_To do_
Recast the records from the line containing "The height and width of the screenshot is (281, 497)." through the line containing "click(130, 106)" as a Markdown table with the columns Row and Line. Put a row number and the line in each row, and leave out blank lines.

╭─ Input for this task

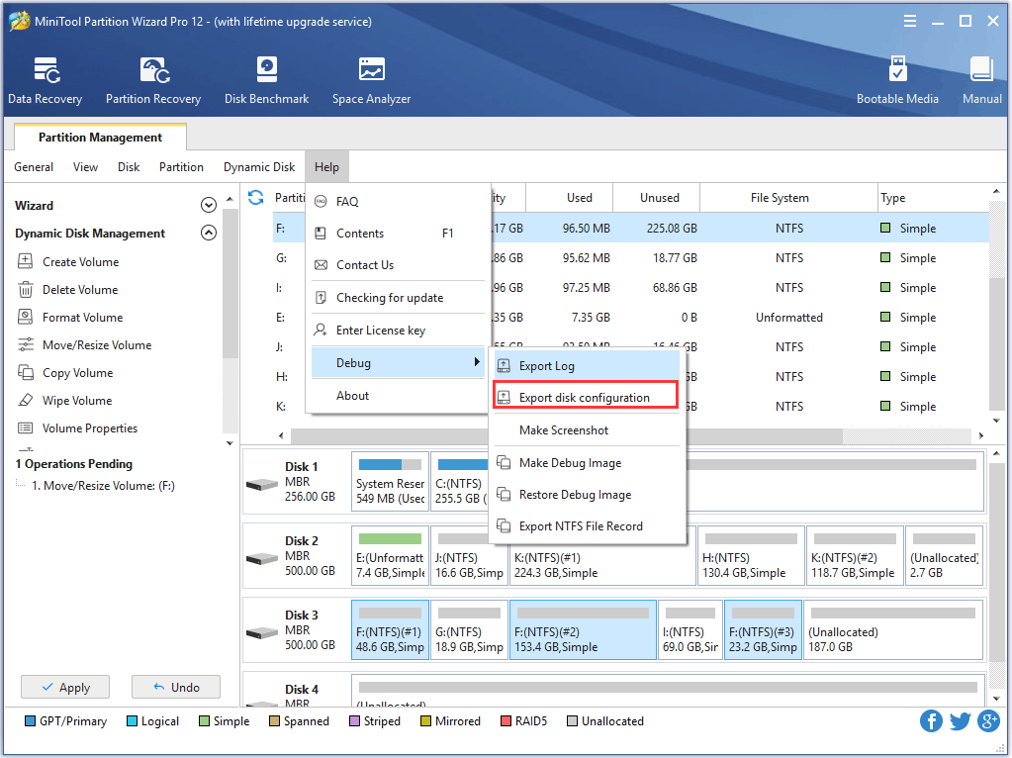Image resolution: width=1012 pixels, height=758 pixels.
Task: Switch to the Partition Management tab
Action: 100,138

╰─
╭─ Input for this task

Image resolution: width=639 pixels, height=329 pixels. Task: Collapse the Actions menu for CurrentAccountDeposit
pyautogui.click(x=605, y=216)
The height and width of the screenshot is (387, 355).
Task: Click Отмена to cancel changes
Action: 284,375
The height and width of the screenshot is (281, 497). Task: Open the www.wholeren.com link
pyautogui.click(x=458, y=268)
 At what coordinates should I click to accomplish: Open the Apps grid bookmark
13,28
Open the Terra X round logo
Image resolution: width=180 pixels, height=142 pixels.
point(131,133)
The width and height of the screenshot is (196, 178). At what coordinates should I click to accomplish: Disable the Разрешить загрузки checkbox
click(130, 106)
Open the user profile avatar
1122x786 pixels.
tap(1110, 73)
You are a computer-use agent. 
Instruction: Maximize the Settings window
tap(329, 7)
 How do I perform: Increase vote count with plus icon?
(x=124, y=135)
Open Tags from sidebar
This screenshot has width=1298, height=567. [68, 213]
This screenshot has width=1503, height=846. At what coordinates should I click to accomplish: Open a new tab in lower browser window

╰─

_Written answer_
| Row | Line |
|---|---|
| 1 | The height and width of the screenshot is (281, 497). Task: Open the www.wholeren.com link |
| 2 | pyautogui.click(x=458, y=268) |
| 3 |  At what coordinates should I click to accomplish: Open the Apps grid bookmark |
| 4 | 13,28 |
| 5 | Open the Terra X round logo |
| 6 | Image resolution: width=180 pixels, height=142 pixels. |
| 7 | point(131,133) |
| 8 | The width and height of the screenshot is (196, 178). At what coordinates should I click to accomplish: Disable the Разрешить загрузки checkbox |
| 9 | click(130, 106) |